3. Stress = The Silent Load
Psychological stress impacts performance just as much as training volume:
Elevated cortisol
Disrupted sleep
Reduced motivation and immune function
You don’t have to eliminate stress, just buffer it with deliberate actions: walks, breath work, outdoor time, reduced screen use.
Action Step: Rate Your Big 3 This Week
For the next 5 days, track:
Sleep: Hours + perceived quality
Post-run nutrition: Was it intentional or skipped?
Stress: How in control did you feel?
Score each out of 10. Identify your weakest link and focus on improving that first.
Remember: training only matters if your body can absorb it.
Prompt of the Week: Hills – The Secret Weapon of Stronger Runners
Hills build strength, efficiency, and resilience. Avoiding them is avoiding progress.
This week, ask yourself:
Are you doing hill efforts?
Are you practicing downhill control (to build eccentric strength)?
Are you using proper technique, arm drive, upright posture, strong knee lift?
If hills are missing from your week, this is your reminder to change that.
Tip of the Week: Respect the 80/20 Rule
One of the most proven ways to build long-term endurance? Slow down.
The 80/20 principle:
80% of running should be low intensity (Zone 1–2)
20% includes quality work (threshold, intervals, hills)
Why it works:
Low-intensity runs build mitochondria, improve fat metabolism, and reduce injury risk
High-intensity runs develop top-end speed and VO2
Spending too much time in the “moderate middle” leads to stagnation
The best runners train with clear intent, easy means easy, hard means hard.
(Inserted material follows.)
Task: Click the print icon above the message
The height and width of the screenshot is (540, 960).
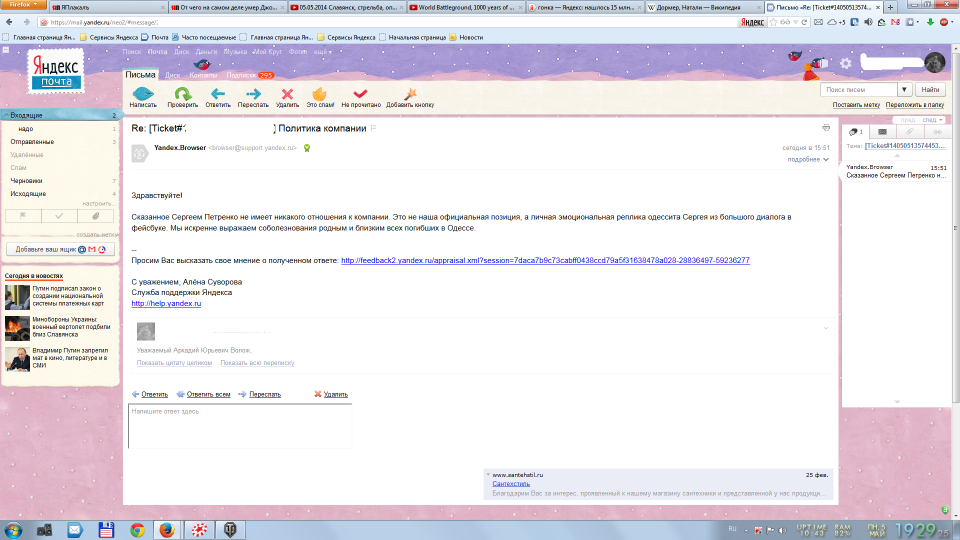Action: [825, 128]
The weekly wrap supporter - CurraNZ
This week’s edition is supported by CurraNZ, the NZ blackcurrant supplement backed by over 50 clinical studies.
Proven benefits:
Enhanced endurance
Faster recovery
Improved fat metabolism
Each capsule delivers a high dose of anthocyanins that support blood flow, oxygen delivery, and reduced soreness, perfect for runners building toward key races or handling back-to-back sessions.
Learn more HERE
Use code WrapMA20 for 20% off (first-time buyers only)
Client Spotlight: Paddy Kennedy
1. What is your go-to nutrition for long runs?
BPN G.1.M Sport & BPN Gels
2. What is your favourite training session?
Track Intervals OR Threshold Efforts
3. Which race are you currently training for, and what motivates you to run it?
Gold Coast Marathon - I ran my first marathon on the Gold Coast last year and absolutely loved it. Can’t wait to run it back and chase some major improvements this time. I am motivated by daily improvement, being a better version of myself than I was yesterday.
Final Note
This week is all about sharpening, not grinding.
If you’re racing UTA, trust the work. You’re not getting fitter this week; you’re protecting the engine and arriving ready to fire.
If you’re not racing, focus on what’s beneath the surface: better sleep, smarter fuelling, and tracking how your body responds to stress.
The strongest runners don’t always do more.
They do the right work, at the right time and absorb it better.
Train smart. Recover harder. Let the work show up when it counts.